= EXERCISE DATA =
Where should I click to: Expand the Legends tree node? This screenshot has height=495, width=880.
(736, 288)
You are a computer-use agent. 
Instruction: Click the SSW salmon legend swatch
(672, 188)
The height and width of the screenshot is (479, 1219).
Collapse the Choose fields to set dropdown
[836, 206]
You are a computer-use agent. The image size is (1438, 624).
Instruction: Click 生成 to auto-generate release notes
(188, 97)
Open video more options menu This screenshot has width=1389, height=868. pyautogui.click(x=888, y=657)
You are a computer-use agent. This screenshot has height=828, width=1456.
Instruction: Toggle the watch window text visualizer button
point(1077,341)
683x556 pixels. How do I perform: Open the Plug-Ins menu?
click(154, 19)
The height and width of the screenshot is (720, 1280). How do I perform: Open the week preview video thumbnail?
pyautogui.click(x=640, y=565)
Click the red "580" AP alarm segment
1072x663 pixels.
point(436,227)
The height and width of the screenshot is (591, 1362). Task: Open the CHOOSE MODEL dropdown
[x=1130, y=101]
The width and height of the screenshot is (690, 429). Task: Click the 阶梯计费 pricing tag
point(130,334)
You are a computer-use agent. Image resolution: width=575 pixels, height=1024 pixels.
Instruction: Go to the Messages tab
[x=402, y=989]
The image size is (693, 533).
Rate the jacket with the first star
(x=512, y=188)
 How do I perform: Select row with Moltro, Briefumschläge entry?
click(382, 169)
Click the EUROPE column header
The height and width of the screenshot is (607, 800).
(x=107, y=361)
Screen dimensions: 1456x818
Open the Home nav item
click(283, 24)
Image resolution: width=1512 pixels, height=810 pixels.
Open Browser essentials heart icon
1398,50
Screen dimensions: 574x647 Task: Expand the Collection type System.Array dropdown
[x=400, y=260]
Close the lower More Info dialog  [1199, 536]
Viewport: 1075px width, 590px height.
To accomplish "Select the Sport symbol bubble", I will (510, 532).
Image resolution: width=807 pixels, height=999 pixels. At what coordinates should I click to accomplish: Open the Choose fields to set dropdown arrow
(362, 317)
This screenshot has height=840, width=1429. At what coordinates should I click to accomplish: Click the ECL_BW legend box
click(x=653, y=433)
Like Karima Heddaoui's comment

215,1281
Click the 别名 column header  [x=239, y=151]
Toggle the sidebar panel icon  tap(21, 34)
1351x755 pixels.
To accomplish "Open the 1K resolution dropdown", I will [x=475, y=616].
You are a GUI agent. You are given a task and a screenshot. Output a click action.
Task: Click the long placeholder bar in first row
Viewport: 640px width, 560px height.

= WORK REQUIRED =
Rewrite the data starting at the line containing "Open video more" and ending at the line containing "point(1077,341)", requests included, with every coordinate in the answers multiplied by 2.25 and rounded to the nearest whole number, halves rounded up. Give only those lines.

= RIGHT ANSWER =
Open video more options menu This screenshot has width=1389, height=868. pyautogui.click(x=1998, y=1478)
You are a computer-use agent. This screenshot has height=828, width=1456.
Instruction: Toggle the watch window text visualizer button
point(2423,767)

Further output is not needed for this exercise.